→ SHORT PROBLEM
How many lines in the material below contain the string "arrow"? Treat uppercase and lowercase as different, and reply with the number alone.

===== MATERIAL SUPPLIED =====

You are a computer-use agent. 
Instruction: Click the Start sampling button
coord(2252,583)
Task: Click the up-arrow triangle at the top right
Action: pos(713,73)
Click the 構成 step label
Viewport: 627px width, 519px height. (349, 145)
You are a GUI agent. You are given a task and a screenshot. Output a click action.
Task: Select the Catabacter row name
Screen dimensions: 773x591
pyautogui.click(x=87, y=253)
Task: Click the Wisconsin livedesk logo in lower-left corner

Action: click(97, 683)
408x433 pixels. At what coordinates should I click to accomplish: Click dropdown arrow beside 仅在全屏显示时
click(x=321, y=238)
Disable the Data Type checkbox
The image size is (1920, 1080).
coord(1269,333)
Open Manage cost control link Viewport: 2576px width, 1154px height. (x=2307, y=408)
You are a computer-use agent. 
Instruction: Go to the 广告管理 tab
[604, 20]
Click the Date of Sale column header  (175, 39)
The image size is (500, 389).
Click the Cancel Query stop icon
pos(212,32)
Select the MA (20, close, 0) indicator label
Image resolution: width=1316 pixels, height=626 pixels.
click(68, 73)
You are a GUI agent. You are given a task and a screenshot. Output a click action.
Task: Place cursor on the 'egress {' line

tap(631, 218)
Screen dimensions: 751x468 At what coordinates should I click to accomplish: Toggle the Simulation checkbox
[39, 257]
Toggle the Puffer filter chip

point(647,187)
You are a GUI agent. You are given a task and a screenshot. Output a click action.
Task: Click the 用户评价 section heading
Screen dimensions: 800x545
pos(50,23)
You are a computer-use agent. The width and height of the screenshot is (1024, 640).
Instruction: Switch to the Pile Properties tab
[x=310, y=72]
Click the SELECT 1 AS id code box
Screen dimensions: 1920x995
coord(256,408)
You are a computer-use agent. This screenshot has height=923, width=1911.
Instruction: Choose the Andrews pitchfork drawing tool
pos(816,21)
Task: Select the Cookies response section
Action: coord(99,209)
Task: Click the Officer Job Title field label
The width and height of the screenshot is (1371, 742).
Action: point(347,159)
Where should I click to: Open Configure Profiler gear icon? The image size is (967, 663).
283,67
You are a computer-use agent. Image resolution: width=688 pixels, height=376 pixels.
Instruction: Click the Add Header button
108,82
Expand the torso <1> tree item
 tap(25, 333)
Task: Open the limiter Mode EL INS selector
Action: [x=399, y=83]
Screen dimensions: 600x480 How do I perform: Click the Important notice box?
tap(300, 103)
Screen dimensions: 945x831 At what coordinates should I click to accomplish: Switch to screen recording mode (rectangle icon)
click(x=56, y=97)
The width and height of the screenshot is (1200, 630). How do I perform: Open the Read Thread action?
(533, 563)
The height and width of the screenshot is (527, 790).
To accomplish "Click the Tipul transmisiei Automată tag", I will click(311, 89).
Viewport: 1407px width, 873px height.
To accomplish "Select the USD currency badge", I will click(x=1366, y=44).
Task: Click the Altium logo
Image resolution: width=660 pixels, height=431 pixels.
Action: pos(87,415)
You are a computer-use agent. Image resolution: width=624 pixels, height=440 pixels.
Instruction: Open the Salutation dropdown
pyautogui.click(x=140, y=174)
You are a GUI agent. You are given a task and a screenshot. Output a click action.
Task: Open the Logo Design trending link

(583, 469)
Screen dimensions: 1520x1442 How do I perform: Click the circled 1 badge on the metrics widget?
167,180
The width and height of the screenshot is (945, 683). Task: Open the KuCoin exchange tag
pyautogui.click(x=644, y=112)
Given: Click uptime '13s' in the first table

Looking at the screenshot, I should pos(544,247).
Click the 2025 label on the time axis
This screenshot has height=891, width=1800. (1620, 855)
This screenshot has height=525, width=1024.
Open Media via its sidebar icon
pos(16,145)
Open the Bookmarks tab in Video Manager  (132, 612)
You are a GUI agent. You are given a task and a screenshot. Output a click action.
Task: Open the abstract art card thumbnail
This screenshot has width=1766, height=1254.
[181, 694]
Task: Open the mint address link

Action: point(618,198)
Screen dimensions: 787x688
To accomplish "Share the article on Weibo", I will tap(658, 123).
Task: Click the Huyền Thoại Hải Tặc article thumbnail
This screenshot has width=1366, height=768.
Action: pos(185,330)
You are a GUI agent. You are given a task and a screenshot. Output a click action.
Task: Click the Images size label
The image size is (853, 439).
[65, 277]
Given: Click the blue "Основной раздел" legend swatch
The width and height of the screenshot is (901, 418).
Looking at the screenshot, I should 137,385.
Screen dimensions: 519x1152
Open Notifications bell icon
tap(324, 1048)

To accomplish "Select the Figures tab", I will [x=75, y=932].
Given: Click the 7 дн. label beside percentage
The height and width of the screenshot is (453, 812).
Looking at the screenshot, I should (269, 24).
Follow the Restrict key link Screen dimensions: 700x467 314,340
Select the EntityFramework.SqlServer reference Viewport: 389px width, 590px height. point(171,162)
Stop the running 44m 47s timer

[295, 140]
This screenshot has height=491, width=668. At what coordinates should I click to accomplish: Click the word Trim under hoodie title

=====

→ SOLUTION
2